According to the SSA, if you are married but file as single your benefit will likely be subject to taxes.
Source: Social Security Administration
What is combined income?
SSA defines your combined income as:
Your adjusted gross income (from your tax return)
+ non-taxable interest (from a municipal bond fund for example)
+ one-half of your Social Security Benefit
For example, if your situation looked like this:
- Adjusted gross income $60,000
- Non-taxable interest income of $1,500
- Social Security benefit of $35,000
Your combined income would be: $60,000 + $1,500 + $17,500 (1/2 of your Social Security benefit) or $79,000. Whether single or married filing jointly, $29,750 (85%) of your Social Security benefit would be subject to taxes.
What this means is that $29,750 would be considered as taxable income along with the rest of the taxable income you earned in that year, this amount would be part of the calculation of your overall tax liability.
Is my Social Security subject to taxes once I reach my full retirement age?
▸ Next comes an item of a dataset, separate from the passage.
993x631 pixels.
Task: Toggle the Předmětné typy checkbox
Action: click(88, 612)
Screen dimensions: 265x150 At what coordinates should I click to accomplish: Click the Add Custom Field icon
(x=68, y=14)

Your full retirement age (FRA) is a key number for many aspects of Social Security. For those born from 1943 to 1954 your FRA is 66. For those born in 1955 through 1959 your FRA increases by two months for each successive birth year. Your FRA is 67 for those born in 1960 or later. There is no reduction in your Social Security benefit for earned income once you reach your FRA.
As far as the taxation of your Social Security benefit, age doesn’t play a role. Your benefit will potentially be subject to taxes based on your combined income, regardless of your age. Taxes can be paid via quarterly payments or you can have taxes withheld from your Social Security benefit payments. You will receive a Social Security Benefit Statement or form SSA-1099 each January listing your benefits for the prior year. This is similar to a 1099 form that you might receive for services rendered to a client if you are self-employed.
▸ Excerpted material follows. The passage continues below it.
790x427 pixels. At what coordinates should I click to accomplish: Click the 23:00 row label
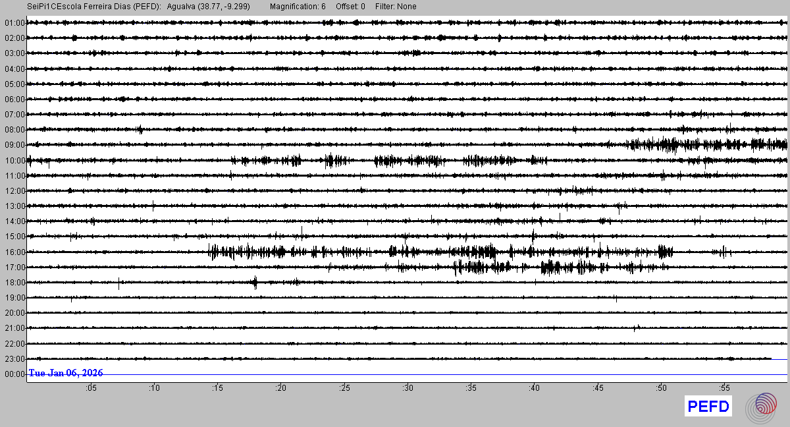click(x=14, y=359)
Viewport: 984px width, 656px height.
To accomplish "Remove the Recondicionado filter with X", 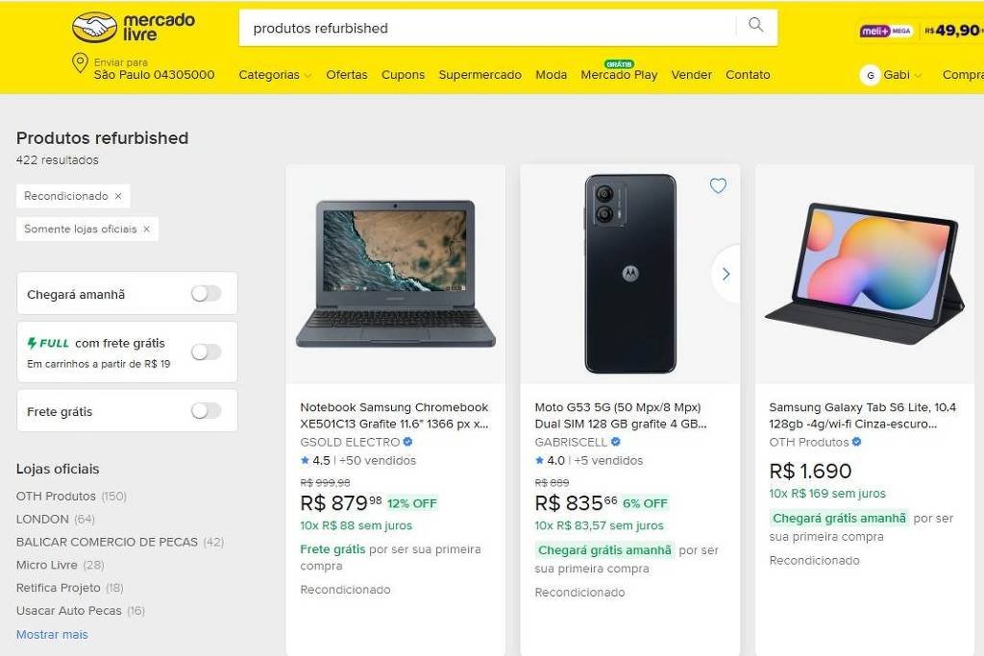I will click(118, 196).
Related to this, if you are working into retirement your wages or self-employment income are subject to FICA and Medicare taxes regardless of your age.
Is Social Security subject to state income taxes?
Eleven states currently tax Social Security benefits. These states are:
- Colorado
- Connecticut
- Kansas
- Minnesota
- Missouri
- Montana
- Nebraska
- New Mexico
- Rhode Island
- Utah
- Vermont
The rate and method of taxing your benefits will vary by state, if you live in one of these states check with your state’s taxing authority or a knowledgeable tax professional for the details.
The Bottom Line
Social Security represents a significant portion of retirement income for many Americans. Its important to understand how Social Security works, including any tax implications. This is part of the bigger picture of taxes in retirement. Its important for retirees to understand how taxes will impact their retirement finances and to include this in their retirement financial planning.
Note the information above is a review of the basics of how Social Security benefits are taxed and should not be considered to be advice. Your situation may differ. You should consult with the Social Security Administration, or a tax or financial advisor who is well-versed on Social Security regarding your specific situation.